General Who Spreads Martial Might (揚武將軍)
- In office 241 – 245
- Monarch: Sun Quan

Personal details
- Born: c. 205
- Died: c. 245 (aged 40) Jiao Province
- Relations: Zhang Cheng (brother)
- Parent: Zhang Zhao (father);
- Occupation: General
- Courtesy name: Shusi (叔嗣)
- Peerage: Marquis of Lou (婁侯)

= Zhang Xiu (Eastern Wu) =

Eastern Wu state general (205-245)

Zhang Xiu (c. 205–245), courtesy name Shusi, was a military general of the state of Eastern Wu during the Three Kingdoms period of China.

==Life==
Zhang Xiu was the younger son of Zhang Zhao, a statesman who served under Sun Quan, the founding emperor of Eastern Wu. After his father died, he inherited his father's peerage "Marquis of Lou" (婁侯) because his elder brother, Zhang Cheng, already had a peerage of his own.

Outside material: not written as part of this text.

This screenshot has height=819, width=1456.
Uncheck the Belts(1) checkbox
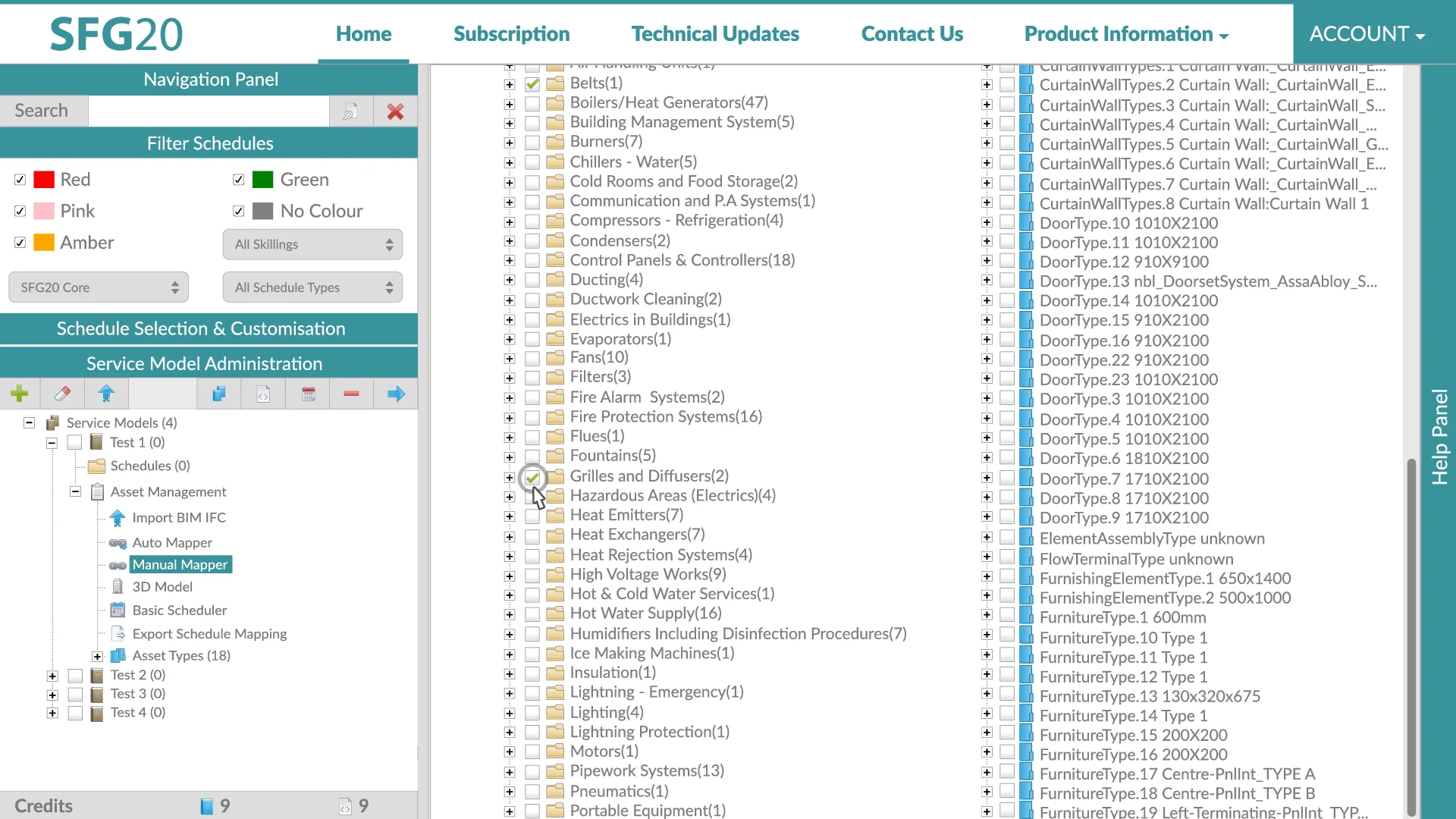[533, 84]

When Zhang Xiu reached adulthood at around the age of 19, he, along with Zhuge Ke, Gu Tan and Chen Biao, were appointed as attendants of Sun Deng, the eldest son and heir apparent of Sun Quan. They imparted their knowledge of the Book of Han to Sun Deng. As Zhang Xiu was not only precise and orderly in his teaching, but also casual and friendly, Sun Deng regarded him as a close friend and often invited him to attend feasts.

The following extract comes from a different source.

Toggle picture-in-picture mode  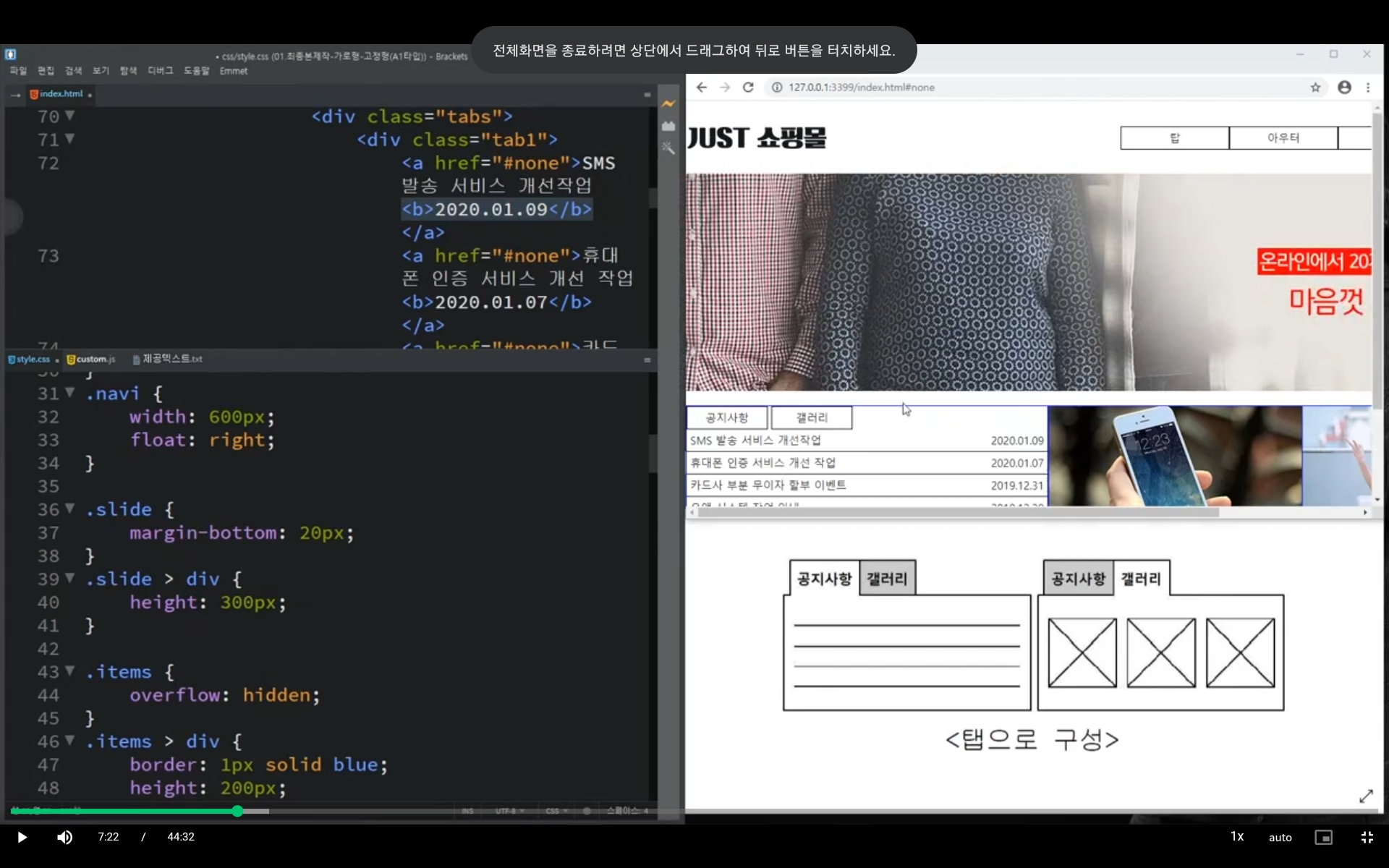[x=1323, y=837]
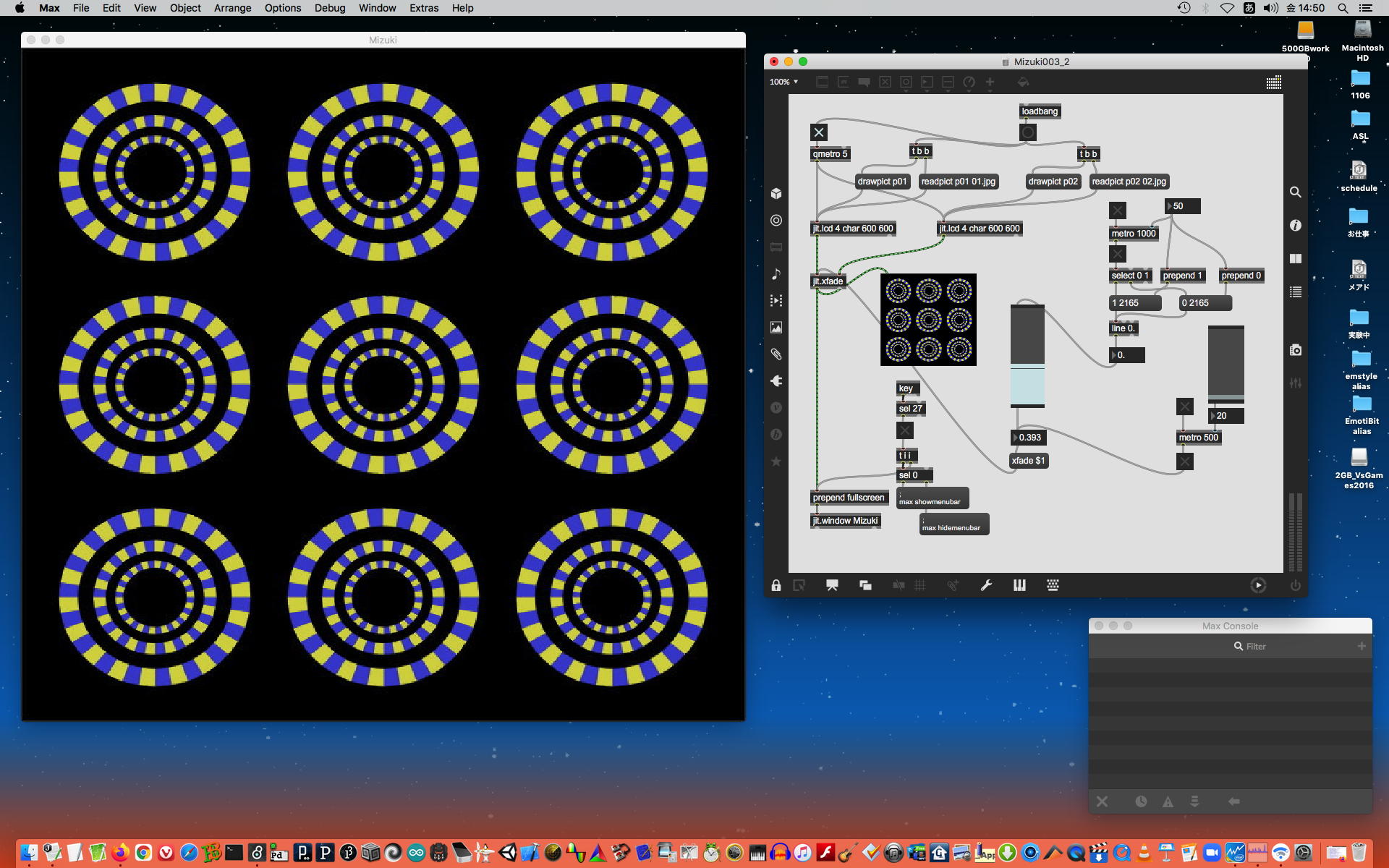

Zhang Xiu was later reassigned to be a Right Assistant Commandant (右弼都尉). Sun Quan frequently went on hunting excursions and returned late in the evening, so Zhang Xiu wrote a memorial to the emperor, urging him to have better time management. Sun Quan heeded Zhang Xiu's advice and even showed the article to Zhang Zhao. After Sun Deng died in 241, Zhang Xiu became a Palace Attendant (侍中) and was commissioned as a Commander of the Feathered Forest Corps of the Imperial Guards (羽林都督) and was in charge of inspecting military affairs. He was later promoted to General Who Spreads Martial Might (揚武將軍).

In the 240s, a power struggle broke out between two of Sun Quan's sons — Sun He, the Crown Prince; Sun Ba, the Prince of Lu. Zhang Xiu was a supporter of Sun He. In 241, after Zhang Xiu returned from a battle against Wu's rival state, Cao Wei, at Quebei (芍陂; south of present-day Shou County, Anhui), the Wu general Quan Cong and his son Quan Ji (全寄) accused Zhang Xiu, Gu Tan and Gu Cheng of conspiring with an officer Chen Xun (陳恂) to make a false report about their achievements in the battle. In 245, Zhang Xiu and the Gus were exiled to Jiao Province. As Zhang Xiu previously had a feud with Sun Hong (孫弘), the Director of the Imperial Secretariat, the latter used the opportunity to make further complaints against Zhang Xiu, which resulted in Zhang Xiu being ordered to commit suicide by Sun Quan. Zhang Xiu was 40 years old when he died.